HEMS documentary Number of patents per program, n (% of total patients) Survival to hospital, n (% of patients from program) GOS, n (% of patients from program)
Yes No 1 2 3 4 5 6*
Helicopter ER 176 (56.59%) 174 (98.86%) 2 (1.14%) 2 (1.14%) 0 (0.00%) 6 (3.41%) 15 (8.52%) 98 (55.68%) 55 (31.25%)
EHM 76 (24.44%) 75 (98.68%) 1 (1.32%) 3 (3.95%) 0 (0.00%) 3 (3.95%) 3 (3.95%) 33 (43.42%) 34 (44.74%)
AHTSYL 12 (3.86%) 12 (100.00%) 0 (0.00%) 0 (0.00%) 0 (0.00%) 4 (33.33%) 2 (16.67%) 5 (41.67%) 1 (8.33%)
Trauma doctors 24 (7.72%) 24 (100.00%) 0 (0.00%) 1 (4.17%) 0 (0.00%) 0 (0.00%) 5 (20.83%) 15 (62.50%) 3 (12.50%)
Air Ambulance ER 23 (7.40%) 23 (100.00%) 0 (0.00%) 0 (0.00%) 0 (0.00%) 0 (0.00%) 3 (13.04%) 16 (69.57%) 4 (17.39%)
Total 311 308 (99.04%) 3 (0.96%) 6 (1.93%) 0 (0.00%) 13 (4.18%) 28 (9.00%) 167 (53.70%) 97 (31.19%)

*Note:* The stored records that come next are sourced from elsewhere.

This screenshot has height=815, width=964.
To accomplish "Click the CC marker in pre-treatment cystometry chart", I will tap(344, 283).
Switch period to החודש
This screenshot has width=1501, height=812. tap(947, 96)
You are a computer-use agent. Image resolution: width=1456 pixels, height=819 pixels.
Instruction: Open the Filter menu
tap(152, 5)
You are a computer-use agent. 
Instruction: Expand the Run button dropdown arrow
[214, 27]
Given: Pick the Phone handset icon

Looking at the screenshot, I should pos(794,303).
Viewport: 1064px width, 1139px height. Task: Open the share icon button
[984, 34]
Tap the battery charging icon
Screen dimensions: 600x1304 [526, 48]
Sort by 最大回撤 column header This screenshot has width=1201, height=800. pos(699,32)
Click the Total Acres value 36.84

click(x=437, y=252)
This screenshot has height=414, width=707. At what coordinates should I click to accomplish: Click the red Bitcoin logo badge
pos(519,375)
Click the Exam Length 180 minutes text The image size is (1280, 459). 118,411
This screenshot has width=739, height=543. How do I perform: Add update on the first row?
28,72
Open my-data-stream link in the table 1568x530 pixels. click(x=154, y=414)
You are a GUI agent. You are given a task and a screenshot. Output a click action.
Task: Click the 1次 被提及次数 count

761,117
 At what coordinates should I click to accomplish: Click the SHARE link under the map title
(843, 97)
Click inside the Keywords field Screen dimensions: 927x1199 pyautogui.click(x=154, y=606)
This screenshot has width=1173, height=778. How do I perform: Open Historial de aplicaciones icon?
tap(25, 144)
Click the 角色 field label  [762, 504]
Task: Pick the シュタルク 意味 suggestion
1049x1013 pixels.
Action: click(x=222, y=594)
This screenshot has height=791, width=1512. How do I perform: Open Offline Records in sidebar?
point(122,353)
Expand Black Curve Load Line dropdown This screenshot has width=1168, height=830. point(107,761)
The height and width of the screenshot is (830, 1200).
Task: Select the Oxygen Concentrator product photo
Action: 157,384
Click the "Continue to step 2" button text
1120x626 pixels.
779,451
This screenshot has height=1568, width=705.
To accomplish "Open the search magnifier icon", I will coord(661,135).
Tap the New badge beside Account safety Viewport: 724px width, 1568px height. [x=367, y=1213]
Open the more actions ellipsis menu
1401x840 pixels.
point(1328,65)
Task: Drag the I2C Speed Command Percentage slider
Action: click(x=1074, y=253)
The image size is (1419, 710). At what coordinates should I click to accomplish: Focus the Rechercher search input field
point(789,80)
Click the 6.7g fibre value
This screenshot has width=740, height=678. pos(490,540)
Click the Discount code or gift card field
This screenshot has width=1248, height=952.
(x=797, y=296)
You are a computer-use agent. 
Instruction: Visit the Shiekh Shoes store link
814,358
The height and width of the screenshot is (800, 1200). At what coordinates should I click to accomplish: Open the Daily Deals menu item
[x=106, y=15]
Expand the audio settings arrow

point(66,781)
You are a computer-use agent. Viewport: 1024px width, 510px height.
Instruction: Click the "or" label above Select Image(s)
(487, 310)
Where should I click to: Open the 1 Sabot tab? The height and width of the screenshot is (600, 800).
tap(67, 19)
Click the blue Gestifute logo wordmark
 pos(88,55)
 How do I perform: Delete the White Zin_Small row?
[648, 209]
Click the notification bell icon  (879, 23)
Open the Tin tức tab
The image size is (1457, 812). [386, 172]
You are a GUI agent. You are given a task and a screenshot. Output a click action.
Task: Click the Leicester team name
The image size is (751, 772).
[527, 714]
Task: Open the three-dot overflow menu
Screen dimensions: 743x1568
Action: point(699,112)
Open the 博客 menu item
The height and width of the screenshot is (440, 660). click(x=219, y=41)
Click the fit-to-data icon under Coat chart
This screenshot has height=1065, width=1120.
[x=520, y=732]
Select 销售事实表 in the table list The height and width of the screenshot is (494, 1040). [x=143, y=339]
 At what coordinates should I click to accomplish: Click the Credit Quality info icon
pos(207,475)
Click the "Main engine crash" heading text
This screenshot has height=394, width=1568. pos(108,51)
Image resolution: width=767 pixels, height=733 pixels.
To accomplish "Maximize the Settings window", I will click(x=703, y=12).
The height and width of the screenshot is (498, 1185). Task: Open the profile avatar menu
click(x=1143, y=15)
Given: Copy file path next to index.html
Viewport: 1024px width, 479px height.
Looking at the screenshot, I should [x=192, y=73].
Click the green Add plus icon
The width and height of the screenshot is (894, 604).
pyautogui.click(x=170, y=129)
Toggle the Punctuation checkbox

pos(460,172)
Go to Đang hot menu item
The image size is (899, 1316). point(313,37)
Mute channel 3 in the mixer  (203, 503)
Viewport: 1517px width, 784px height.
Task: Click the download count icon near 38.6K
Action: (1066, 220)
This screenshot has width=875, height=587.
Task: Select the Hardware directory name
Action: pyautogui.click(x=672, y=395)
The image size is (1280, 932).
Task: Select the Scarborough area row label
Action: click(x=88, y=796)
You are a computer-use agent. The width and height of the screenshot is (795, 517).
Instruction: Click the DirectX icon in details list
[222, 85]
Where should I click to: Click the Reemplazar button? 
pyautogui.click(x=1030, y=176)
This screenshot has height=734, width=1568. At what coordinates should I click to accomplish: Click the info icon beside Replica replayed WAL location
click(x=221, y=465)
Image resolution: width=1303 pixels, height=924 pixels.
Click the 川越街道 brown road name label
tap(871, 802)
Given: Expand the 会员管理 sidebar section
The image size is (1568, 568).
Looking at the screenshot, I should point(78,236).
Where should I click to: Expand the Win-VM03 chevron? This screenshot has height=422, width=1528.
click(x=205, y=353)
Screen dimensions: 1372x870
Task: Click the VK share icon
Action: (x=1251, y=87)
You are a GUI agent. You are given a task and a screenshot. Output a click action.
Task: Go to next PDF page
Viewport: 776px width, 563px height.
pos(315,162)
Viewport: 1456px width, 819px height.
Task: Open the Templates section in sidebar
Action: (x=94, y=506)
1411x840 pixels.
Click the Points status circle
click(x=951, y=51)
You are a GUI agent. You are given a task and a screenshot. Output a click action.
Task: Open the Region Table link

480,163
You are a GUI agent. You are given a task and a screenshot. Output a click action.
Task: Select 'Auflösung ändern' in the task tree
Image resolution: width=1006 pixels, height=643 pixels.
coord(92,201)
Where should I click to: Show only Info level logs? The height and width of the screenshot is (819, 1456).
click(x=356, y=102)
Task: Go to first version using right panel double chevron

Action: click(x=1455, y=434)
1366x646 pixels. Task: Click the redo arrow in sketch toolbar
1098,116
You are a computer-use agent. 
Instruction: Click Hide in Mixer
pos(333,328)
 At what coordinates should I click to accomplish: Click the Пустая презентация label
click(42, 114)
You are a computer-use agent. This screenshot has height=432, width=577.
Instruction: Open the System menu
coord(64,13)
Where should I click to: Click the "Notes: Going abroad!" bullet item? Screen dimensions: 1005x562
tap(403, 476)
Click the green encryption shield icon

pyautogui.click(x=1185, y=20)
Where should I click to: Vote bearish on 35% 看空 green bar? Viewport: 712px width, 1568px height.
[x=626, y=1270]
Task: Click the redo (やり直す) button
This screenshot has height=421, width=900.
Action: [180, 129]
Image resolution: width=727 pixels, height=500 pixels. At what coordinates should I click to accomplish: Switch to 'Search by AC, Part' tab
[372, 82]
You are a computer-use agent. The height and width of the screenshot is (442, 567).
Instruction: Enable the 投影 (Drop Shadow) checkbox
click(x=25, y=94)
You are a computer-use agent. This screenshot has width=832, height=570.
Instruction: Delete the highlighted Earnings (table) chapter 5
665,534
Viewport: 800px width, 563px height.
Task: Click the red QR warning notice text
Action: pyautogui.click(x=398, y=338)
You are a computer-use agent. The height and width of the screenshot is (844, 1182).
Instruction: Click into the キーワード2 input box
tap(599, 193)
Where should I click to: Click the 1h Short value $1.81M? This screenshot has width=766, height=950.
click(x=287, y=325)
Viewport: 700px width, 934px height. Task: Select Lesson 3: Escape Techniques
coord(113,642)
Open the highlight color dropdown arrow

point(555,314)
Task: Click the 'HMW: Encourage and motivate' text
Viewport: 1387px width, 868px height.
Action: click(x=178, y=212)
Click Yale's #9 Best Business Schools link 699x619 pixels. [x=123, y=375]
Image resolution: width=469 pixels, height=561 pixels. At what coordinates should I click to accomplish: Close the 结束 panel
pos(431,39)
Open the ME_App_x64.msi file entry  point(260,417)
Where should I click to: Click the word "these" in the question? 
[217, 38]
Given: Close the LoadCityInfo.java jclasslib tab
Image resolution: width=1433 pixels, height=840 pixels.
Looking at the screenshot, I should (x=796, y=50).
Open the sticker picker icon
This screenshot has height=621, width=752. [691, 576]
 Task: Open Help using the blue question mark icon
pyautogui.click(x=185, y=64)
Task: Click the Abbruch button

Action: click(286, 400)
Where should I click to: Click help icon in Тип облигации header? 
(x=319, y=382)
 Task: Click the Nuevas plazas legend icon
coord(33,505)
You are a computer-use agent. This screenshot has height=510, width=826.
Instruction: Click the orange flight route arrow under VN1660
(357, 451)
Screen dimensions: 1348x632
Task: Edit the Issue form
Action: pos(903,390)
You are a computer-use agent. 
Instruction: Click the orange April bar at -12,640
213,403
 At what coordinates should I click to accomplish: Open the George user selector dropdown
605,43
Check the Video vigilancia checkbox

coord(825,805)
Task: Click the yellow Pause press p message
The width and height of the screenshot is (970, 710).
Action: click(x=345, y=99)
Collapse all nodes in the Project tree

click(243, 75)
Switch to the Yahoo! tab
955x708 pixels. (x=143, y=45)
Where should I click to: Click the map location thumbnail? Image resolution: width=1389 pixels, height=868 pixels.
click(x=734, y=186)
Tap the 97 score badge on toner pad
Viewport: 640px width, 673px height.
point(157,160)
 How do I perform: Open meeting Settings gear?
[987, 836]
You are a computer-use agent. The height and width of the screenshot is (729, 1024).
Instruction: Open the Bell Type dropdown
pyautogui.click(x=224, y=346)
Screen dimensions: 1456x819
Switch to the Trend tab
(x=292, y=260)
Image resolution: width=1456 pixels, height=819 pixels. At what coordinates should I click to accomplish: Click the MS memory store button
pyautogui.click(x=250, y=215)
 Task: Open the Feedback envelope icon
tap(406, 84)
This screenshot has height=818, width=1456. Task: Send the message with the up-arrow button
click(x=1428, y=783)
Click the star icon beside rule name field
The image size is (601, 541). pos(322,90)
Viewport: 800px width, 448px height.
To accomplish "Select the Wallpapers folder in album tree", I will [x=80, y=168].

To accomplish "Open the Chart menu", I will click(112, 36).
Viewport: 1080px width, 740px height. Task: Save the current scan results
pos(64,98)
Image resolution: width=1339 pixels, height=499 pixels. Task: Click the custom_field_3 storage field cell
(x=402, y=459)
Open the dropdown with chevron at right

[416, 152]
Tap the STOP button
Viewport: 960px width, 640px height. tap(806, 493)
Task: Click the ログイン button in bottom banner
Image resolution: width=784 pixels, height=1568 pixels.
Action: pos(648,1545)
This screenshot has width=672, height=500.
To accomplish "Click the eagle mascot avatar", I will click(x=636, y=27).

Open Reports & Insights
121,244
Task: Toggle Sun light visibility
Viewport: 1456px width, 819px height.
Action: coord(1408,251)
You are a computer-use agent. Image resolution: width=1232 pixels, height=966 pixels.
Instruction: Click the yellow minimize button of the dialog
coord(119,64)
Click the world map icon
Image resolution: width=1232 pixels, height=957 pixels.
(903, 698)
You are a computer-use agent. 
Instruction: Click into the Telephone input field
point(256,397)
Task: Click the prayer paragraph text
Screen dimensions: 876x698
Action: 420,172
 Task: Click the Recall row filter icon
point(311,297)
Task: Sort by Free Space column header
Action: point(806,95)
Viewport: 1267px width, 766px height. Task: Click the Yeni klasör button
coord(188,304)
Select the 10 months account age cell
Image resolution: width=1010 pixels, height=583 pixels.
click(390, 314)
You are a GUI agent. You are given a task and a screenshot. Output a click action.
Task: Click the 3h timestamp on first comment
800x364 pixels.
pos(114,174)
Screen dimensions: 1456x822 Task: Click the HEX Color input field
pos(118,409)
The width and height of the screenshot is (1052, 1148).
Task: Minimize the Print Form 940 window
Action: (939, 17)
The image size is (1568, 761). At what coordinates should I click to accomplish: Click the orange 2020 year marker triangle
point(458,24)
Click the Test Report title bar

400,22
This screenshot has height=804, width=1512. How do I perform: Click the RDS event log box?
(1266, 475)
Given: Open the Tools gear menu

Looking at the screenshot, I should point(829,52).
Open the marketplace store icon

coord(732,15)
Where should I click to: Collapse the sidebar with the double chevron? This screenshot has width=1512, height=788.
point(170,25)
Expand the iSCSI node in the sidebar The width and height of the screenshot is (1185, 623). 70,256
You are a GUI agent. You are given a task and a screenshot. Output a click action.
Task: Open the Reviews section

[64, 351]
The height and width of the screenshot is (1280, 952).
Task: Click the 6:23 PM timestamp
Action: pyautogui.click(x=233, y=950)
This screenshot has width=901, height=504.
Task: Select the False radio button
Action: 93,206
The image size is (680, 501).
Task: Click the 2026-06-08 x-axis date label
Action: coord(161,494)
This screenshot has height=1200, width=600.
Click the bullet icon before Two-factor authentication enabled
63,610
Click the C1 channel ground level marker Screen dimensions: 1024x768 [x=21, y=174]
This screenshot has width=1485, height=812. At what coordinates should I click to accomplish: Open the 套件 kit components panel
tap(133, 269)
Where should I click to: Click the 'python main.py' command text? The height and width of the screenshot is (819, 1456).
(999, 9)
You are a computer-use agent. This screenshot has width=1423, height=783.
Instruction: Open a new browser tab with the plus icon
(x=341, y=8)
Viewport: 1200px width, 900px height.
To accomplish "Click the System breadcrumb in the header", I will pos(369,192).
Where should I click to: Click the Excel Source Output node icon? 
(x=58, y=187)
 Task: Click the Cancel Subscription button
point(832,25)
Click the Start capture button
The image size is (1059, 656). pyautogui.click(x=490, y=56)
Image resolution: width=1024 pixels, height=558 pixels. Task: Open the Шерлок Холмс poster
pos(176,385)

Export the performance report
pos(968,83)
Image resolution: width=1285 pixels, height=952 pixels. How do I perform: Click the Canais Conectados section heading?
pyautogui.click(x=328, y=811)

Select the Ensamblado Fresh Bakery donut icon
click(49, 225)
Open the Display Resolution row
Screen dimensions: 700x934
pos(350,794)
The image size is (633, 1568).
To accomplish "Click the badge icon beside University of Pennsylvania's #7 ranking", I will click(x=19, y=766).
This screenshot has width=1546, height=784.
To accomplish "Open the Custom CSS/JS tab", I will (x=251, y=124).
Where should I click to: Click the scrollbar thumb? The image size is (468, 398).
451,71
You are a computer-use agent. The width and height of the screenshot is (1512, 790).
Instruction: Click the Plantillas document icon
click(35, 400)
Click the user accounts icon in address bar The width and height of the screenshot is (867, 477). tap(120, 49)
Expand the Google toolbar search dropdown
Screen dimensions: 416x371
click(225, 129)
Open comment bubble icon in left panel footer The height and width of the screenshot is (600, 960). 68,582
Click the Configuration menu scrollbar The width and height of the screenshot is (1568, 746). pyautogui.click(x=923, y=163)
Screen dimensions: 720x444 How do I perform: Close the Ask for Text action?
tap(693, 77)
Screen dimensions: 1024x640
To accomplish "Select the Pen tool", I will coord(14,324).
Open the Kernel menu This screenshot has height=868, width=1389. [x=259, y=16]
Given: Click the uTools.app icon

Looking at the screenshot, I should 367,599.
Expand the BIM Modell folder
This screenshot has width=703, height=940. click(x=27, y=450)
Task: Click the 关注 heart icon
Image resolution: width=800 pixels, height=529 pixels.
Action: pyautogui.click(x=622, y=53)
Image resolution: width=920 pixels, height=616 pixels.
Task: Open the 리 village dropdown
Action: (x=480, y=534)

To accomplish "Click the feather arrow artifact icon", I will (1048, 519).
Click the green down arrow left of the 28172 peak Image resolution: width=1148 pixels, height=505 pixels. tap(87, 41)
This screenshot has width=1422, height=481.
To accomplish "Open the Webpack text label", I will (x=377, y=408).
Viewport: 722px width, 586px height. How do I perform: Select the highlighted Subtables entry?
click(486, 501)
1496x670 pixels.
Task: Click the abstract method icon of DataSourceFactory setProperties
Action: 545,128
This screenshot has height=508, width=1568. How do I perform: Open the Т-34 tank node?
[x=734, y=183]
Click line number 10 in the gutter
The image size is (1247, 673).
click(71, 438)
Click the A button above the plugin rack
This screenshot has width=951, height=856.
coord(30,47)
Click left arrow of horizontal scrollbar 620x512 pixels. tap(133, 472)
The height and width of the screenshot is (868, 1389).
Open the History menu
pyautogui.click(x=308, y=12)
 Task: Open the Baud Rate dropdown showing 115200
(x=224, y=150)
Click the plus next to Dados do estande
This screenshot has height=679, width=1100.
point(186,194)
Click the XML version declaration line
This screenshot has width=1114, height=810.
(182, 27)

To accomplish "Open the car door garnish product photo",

When deaths occurred, HEMS was consistently portrayed in a positive light (defined as a direct comment praising staff, the service, or timings) both in programs and on websites. Families reported common themes, including the “empathy” or “compassion” of medical personnel, the quality of medical treatment received, and the support offered during and after the event. Families repeatedly described being grateful for aftercare provided by HEMS, which provided explanations and closure after a sudden event. There was also repeated emphasis on HEMS-delivered treatment, meaning that families had time to say goodbye.

Discussion

Our results found that 1.93% (6/311) of patients on HEMS programs and 2.52% (8/317) of patients on Air Ambulance websites died. This is observed to be markedly less than the results of two UK studies, the first of which found that 12.5% (35/281) of patients treated by HEMS died before hospital discharge, and the second found that 11.7% (48/412) died within 30 days [17,18]. A further study using the TARN database found total mortality to be 7% from a sample size of 307,307 patients [19]. Regional Air Ambulance data also presents mortality as higher than the outcomes of this study [20]. Poor patient outcomes are therefore under-represented in HEMS documentaries and on the Patient Stories section of UK Air Ambulance websites. The positive outcome bias apparent in this study is likely due to both logistical and ethical implications of portraying negative outcomes. 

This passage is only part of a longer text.